Legalisation: Traditionally, confirmation of authenticity is given by a consular officer of the state in which the document is to be used, only after it has passed through a confirmative chain of authorities including those of the state that originally issued the document. This process can take several weeks or even months.
Apostille (short for The Hague Apostille): To simplify and speed up the traditional legalisation process, many countries have agreed on a treaty called the Hague Convention. If both states concerned with a document are party to this agreement and consider the document public and requiring legalisation, authenticity of the document can be confirmed by a designated Competent Authority of the state that originally issued the document, rather than a consular officer of the state where the document is to be used. This makes it considerably easier and faster to obtain (in most cases, within only a day). For more information see the brochure The ABCs of Apostille (PDF).
Verifying German documents for use in Germany: Authentication or Notarisation?
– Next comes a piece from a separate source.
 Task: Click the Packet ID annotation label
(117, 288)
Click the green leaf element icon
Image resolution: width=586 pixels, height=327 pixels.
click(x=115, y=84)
Certification/Authentication (Beglaubigung): Certifies merely that an original and a copy of a document are complete and identical or that a signature under a document was made by the undersigned in the presence of an officer. Usually the entity that issued a document will be competent to authenticate its copy or signature. For example, copies of documents (e.g. degrees) issued by TU Dresden can be authenticated by designated university staff (see below), whilst most other public documents need to be authenticated by officers of a local Citizens’ office (Bürgerbüro). Civil status documents such as birth certificates can only be authenticated by the Civil Registrar’s Office who issued the original document.
Notarisation (notarielle Beurkundung): A special notarial act which certifies that certain persons have signed a document in the notary’s presence and were previously informed of its contents. The laws of each country specify exactly when this form of authentication is required.
Verifying German documents for use in another country: Certification AND Apostille/Legalisation
If you would like to use a German public document (e.g. a degree certificate) in another country, you can have its authenticity verified as described above. First you may need a certified one-sided copy of your original, especially if the original is a two-sided document (see above for certification/authentication). You can then have an Apostille issued for this certified copy by the Competent Authority in Germany. If the target country where the verified document is to be used is not a partner of the Hague Convention, please talk to us about how to get a legalisation of your German document.
Whom to contact
Legislation (of a foreign document for use in Germany)
The German embassy or consulate in the country where the original documents were issued.
Apostille (for a foreign document for use in Germany)
Apostille (for a German/Saxon degree certificate for use in another country)
The Landesdirektion Sachsen (State Directorate of Saxony) is the Competent Authority according to the Hague Convention who may issue an Apostille for degree certificates (e.g. a doctorate degree) obtained here in Saxony. For one-sided originals, the Apostille will be attached directly to the back of the original document. For two-sided originals, a certified one-sided copy needs to be obtained first from the university that issued the degree before an Apostille can be made out for it.
- For any documents issued by TU Dresden no longer than 2 years ago: Dezernat 8
- For any documents issued by TU Dresden longer than 2 years ago: TUD Archives
- For any public documents (with the exception of civil status documents): a local Citizen’s Office (Bürgerbüro).
- For a civil status document issued in Dresden or to have a civil status document issued for the first time (e.g. a birth certificate for a Dresden-born child) either visit the Civil Registrar’s Office (Standesamt – Urkundenstelle) in person or use their online application form at: xUrkundenportal.
- For a notarisation (notarielle Beurkundung), contact a notary within your jurisdiction.